Currently, the destructive effects of COPD are irreversible. Early detection and constant monitoring are vital for treatment and have been proven to slow the progression of the disease. Dr. Hinrich Winther, resident, Institute for Diagnostic and Interventional Radiology, MHH, is at the forefront of COPD research, working to simplify and accelerate COPD diagnostic processes using the power of AI.
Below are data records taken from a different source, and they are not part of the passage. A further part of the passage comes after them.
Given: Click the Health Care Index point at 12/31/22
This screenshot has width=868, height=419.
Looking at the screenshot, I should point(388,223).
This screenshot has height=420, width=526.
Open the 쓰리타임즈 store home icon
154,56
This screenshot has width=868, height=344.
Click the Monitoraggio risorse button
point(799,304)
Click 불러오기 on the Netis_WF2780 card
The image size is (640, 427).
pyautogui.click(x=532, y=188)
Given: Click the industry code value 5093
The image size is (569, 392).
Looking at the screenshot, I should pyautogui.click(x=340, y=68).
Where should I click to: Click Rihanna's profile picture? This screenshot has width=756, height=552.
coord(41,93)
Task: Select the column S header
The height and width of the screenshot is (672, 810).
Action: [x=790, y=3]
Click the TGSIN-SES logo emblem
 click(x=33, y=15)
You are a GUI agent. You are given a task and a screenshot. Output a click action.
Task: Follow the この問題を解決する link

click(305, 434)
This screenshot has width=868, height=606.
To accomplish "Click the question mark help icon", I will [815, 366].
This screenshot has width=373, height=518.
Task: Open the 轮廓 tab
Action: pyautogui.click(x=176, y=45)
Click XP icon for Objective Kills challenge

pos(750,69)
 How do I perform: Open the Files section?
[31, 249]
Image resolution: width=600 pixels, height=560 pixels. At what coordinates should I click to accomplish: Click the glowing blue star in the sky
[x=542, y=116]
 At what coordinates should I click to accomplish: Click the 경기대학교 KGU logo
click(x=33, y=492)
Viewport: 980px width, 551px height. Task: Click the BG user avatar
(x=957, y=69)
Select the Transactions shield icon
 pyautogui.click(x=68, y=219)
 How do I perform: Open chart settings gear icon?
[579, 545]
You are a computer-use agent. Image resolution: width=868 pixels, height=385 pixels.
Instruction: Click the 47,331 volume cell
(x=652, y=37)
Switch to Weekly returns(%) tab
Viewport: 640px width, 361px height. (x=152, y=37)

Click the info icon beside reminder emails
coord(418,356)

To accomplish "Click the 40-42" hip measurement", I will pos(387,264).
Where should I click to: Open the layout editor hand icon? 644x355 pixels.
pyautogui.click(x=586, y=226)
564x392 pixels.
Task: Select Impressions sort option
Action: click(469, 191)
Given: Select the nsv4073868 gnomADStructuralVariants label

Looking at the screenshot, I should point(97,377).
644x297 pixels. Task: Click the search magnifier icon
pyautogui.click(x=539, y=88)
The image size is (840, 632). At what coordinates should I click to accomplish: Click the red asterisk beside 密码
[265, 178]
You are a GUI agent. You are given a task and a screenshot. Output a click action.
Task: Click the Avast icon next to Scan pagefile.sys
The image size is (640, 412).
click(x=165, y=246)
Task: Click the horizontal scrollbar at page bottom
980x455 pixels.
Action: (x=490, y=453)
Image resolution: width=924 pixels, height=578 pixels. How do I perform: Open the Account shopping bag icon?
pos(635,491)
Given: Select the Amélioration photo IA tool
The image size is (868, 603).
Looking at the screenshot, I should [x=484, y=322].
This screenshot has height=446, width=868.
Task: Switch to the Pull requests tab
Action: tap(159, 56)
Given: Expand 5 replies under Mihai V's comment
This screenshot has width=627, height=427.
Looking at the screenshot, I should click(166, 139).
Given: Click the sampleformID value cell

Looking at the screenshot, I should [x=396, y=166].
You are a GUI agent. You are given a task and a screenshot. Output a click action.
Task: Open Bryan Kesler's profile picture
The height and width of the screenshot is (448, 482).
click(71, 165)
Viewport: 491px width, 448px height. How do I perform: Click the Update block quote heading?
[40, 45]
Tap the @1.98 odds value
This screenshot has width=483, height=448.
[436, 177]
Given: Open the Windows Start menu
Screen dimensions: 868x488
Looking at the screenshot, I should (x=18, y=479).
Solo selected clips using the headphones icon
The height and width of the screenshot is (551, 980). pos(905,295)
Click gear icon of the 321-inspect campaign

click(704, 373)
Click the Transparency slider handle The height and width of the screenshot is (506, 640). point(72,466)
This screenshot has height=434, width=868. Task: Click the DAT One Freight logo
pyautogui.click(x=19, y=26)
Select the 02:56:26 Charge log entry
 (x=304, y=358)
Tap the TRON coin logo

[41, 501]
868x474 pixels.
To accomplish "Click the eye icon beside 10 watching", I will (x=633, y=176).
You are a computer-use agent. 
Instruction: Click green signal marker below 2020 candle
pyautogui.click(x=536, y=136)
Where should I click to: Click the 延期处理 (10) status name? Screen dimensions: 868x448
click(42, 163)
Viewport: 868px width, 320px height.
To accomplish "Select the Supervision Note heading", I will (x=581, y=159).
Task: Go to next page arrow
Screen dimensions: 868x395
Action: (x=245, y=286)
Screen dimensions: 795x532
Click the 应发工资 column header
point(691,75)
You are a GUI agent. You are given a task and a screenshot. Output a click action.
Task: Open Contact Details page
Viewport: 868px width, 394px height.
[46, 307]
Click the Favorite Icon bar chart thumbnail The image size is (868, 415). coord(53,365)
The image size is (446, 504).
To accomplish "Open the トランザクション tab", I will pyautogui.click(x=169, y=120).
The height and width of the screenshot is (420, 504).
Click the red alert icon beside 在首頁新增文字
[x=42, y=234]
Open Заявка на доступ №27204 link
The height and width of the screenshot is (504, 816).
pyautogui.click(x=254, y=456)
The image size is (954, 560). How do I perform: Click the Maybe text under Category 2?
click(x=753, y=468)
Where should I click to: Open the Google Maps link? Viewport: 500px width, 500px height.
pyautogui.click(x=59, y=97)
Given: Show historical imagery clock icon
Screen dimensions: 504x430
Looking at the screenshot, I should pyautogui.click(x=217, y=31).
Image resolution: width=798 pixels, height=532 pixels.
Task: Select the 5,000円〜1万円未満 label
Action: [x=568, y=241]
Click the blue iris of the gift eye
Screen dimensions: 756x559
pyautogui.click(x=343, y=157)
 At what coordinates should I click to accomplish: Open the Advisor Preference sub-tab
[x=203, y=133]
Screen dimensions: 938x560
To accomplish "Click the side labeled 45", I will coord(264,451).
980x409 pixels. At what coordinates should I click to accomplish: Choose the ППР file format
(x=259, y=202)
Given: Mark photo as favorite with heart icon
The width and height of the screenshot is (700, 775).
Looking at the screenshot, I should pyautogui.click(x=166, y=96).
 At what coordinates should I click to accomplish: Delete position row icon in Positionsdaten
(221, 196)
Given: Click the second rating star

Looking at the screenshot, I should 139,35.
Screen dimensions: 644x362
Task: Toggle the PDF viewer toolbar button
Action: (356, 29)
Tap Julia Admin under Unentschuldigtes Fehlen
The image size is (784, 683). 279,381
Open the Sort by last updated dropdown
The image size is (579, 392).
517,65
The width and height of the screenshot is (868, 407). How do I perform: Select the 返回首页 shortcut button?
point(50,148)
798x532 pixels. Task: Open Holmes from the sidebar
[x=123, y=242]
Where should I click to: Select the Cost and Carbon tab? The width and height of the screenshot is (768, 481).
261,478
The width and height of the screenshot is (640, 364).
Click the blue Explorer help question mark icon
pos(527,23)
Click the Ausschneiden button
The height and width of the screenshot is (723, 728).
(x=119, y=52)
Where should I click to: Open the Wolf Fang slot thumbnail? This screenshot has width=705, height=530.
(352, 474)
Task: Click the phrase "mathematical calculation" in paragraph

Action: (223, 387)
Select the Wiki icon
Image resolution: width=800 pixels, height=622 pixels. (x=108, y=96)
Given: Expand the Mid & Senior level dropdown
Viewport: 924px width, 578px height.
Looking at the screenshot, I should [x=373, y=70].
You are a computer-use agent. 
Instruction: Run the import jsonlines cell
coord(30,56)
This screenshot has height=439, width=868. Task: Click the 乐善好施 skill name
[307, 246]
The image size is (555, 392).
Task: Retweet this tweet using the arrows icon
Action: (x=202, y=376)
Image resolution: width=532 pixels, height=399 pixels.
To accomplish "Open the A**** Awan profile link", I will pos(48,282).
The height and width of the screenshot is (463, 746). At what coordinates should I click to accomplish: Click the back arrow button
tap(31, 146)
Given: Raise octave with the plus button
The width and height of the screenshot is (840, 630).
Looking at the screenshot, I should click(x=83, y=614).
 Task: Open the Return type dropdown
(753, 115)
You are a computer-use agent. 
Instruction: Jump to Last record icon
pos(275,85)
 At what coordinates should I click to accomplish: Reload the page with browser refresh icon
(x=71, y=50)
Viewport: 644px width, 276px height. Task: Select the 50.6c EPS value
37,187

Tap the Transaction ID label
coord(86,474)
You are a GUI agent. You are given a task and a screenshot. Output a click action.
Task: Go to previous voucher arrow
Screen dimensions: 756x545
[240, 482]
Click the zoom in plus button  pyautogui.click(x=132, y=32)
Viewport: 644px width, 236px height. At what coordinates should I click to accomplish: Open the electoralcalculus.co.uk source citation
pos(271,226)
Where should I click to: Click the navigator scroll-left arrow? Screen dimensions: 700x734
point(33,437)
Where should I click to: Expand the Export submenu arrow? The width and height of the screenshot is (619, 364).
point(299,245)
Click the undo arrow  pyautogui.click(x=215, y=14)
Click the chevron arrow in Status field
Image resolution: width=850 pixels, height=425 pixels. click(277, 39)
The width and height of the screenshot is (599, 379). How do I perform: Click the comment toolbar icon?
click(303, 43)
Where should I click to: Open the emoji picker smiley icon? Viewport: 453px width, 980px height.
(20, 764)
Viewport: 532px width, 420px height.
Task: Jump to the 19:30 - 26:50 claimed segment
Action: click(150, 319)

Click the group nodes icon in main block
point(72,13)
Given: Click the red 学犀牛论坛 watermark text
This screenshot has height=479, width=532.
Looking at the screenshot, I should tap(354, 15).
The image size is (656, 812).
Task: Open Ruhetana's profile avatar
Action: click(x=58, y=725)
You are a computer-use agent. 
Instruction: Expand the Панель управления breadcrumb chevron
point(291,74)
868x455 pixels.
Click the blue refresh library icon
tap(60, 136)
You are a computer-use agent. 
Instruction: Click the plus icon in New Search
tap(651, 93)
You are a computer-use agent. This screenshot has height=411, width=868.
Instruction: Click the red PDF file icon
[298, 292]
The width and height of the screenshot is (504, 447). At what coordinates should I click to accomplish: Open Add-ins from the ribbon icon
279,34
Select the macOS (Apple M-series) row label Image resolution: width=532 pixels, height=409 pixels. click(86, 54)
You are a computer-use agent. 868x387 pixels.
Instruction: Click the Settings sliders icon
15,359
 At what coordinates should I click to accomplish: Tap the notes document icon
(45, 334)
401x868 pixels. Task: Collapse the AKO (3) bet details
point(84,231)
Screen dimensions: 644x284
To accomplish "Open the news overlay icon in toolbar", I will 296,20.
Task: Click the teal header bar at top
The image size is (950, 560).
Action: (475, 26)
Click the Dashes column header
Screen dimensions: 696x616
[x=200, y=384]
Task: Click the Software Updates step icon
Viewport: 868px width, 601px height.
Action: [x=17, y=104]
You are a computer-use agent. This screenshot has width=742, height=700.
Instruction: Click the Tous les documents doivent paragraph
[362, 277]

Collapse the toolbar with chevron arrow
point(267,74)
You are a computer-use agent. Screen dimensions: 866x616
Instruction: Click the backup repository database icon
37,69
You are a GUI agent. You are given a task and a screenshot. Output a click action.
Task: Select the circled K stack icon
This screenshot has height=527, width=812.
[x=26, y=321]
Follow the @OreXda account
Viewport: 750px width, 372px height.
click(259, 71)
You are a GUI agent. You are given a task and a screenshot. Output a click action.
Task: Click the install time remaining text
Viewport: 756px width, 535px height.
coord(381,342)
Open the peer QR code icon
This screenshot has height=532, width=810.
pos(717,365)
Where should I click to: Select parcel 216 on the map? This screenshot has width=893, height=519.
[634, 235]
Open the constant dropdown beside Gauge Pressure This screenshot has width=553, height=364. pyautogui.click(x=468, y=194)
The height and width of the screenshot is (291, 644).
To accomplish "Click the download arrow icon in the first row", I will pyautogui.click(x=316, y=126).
“We have novel imaging techniques for improved detection and monitoring in COPD patients,” said Prof. Dr. med. Jens Vogel-Claussen, senior radiologist, Institute for Diagnostic and Interventional Radiology, MHH. “However, the time-consuming manual segmentation of the lungs is a real bottleneck and cost factor in the diagnostic process.” Segmentation is used to mark and quantify a lung’s perfusion and indicates the severity of COPD. Historically, it took a day to evaluate a single case from beginning to end. It also required highly skilled medical doctors to manually turn image data into clinically relevant information.
Building a data-driven pipeline for better prognosis and faster diagnostics
A data infrastructure that can handle massive data sets helped Dr. Winther apply an AI model to automate the segmentation and cut hours to minutes.
“NetApp was immensely valuable in providing performance and reliability to gain sustained flows of data. It perfectly matches our compute power and, thus, allows us to improve the image quality, accelerate the data pipeline, and run five times more data in the same time,” said Dr. Winther.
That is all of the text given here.